# Why can't I just leave my wife?



## SteveBo (Jul 26, 2016)

Hello everyone, I am new to this forum and hope to find some answers to my many questions and finally can understand this whole thing called marriage. 

I start by saying that I am a 36 years old husband and father of three children, two from a previous marriage. Married for six years now which was a hell right from the beginning. My wife was also married before. We started seeing each other about eight years ago and the first few months were great I have to say but then after some time I was getting confused by her lying and denying when confronted. She knew how to make me believe her and finally I was always convinced that she was telling the truth despite all the confusing stories. She had like some sorth of power on me that she could tell a lie and than cover it up with a story. Then two years went by and we married. After few months she was fired from work and as asual, she tried to hide the real reason for her being fired and invented a story. I was suspicious as always even because her reaction was not appropriate for the story she invented. And I was right. This time she couldn't hide because the employer opened a case against her in court and a police investigation was going. 

After things started to make sense for me. I thought of all the times I was suspicious of other stories in the past and found out most of them were lies or lies with some truth in it.

She still lies and hide things today. I learned how to catch her lying and she learned to lie on a different level. We talked about it several times but nothing happened. We always end up fighting when I confront her and I get so angry that I leave home but then I go back when she reaches me and we talk. She is afraid of us being separated. I whish I can do it because I don't trust her anymore, but I keep going back. I know this is not the best way for me to live but I just can't leave.


----------



## Relationship Teacher (Jan 3, 2016)

SteveBo said:


> Hello everyone, I am new to this forum and hope to find some answers to my many questions and finally can understand this whole thing called marriage.
> 
> I start by saying that I am a 36 years old husband and father of three children, two from a previous marriage. Married for six years now which was a hell right from the beginning. My wife was also married before. We started seeing each other about eight years ago and the first few months were great I have to say but then after some time I was getting confused by her lying and denying when confronted. She knew how to make me believe her and finally I was always convinced that she was telling the truth despite all the confusing stories. She had like some sorth of power on me that she could tell a lie and than cover it up with a story. Then two years went by and we married. After few months she was fired from work and as asual, she tried to hide the real reason for her being fired and invented a story. I was suspicious as always even because her reaction was not appropriate for the story she invented. And I was right. This time she couldn't hide because the employer opened a case against her in court and a police investigation was going.
> 
> ...


Don't use the ultimatum; use the fact. You have to sort out all of your issues, and then you can approach her. This is not a problem that you can just accept, as it takes away from what could be a good relationship.

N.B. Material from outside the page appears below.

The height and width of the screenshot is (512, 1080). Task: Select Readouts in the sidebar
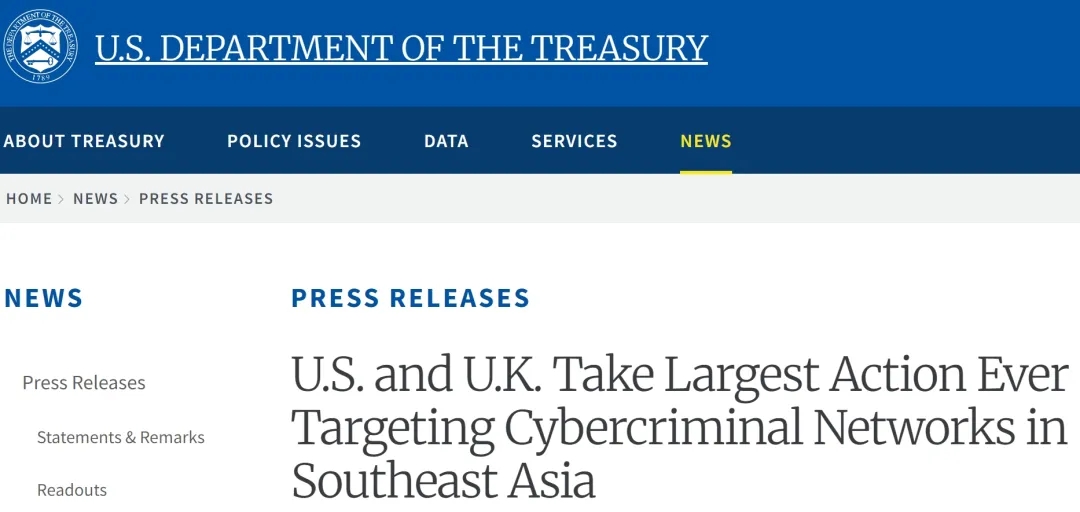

First, explain why you give in to her. Fear/desperation are not genuine. Which is why nothing changes. It is just a ploy to get you back, so that you can be her pin cushion again. That said, there is nothing appropriate about being so angry that you leave. We are either invested in a relationship, or we are not. You have to maintain your end, as well.

People that are compulsive liars actually live in their lies. It isn't that they don't know their lies are fictitious, it is that their lies come to life. Mostly, they don't remain fully conscious of the fact that it is an ongoing lie.

Your number one task is to handle your emotions and reactions well. I am not talking about bottling it up. I am talking about using your emotions intelligently. It will make you more powerful, and she won't be able to weave magic with her lies as easily.

Then, you will have to tell her that things need to change. Depending on the circumstances, there is more or less time before you make it aware that you will leave if they don't.

Are you at that point now?


----------



## TAM2013 (Jul 15, 2013)

What does she lie about?


----------



## SteveBo (Jul 26, 2016)

Thank you for the replies! 

Yes I am at the point of leaving if things doesn't change but I am stuck at this point. Things haven't changed for years now and I'm still here. 

She lies about everything you can imagine, mostly about money. She hid bank accounts in the past and also loans that she had that I never new about. She also lies about other things like telling me about a conversation she had with my mother or other relatives then it is always different when I hear it from others. She tries to manipulate things to come to her favour telling me one thing and tell others another . Then if she doesn't get wgat she wants she will be mad as a wet hen.

Sorry if that was hard to understand but somethings are not easy to explain when English is not your first language.


----------



## TAM2013 (Jul 15, 2013)

You need to casually ask her and catch her on a lie you have evidence for. Do it while you are doing something, not looking at her. Ask again just as casual and clarify. Then ask her with eye contact. Sit her down and ask her again calmly. Let it escalate to arguing if you have to and if she lies and lies and lies you have massive problems brother and she will eventually ruin you. You ultimatum her that if she won't disclose, she leaves for good. If her issues are deep, she will prefer to leave and you have to be prepared for this.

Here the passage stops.